◆ TO DO:
Exactly as written, reproduce the lines from the one that contains "Biodiversité (148, 278)" through the end of the records.

Stored data:
● ● ●
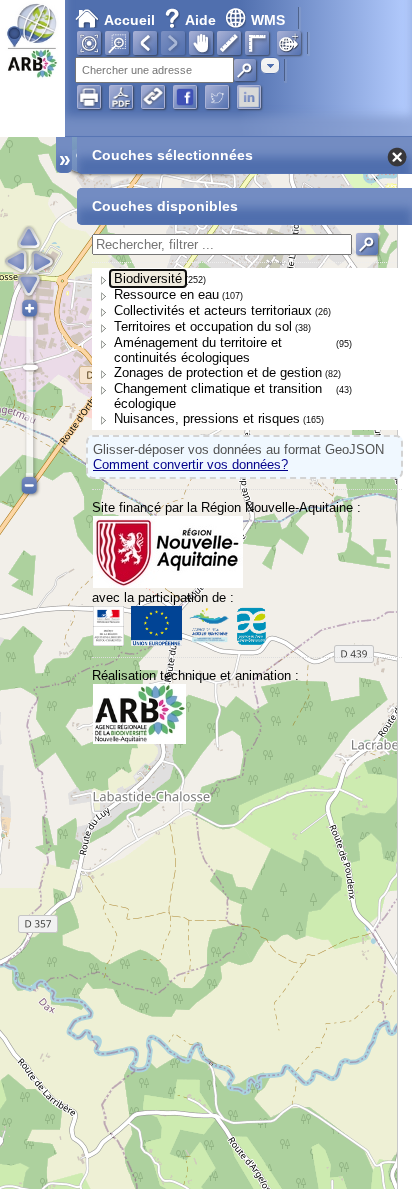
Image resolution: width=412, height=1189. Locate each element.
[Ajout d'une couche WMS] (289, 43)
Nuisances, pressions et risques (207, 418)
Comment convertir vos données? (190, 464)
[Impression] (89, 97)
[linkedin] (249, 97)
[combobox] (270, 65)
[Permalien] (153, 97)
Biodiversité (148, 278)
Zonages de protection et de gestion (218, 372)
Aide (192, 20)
● ● ●
◆ PROBLEM SOLUTION:
Biodiversité (148, 278)
Zonages de protection et de gestion (218, 372)
Aide (192, 20)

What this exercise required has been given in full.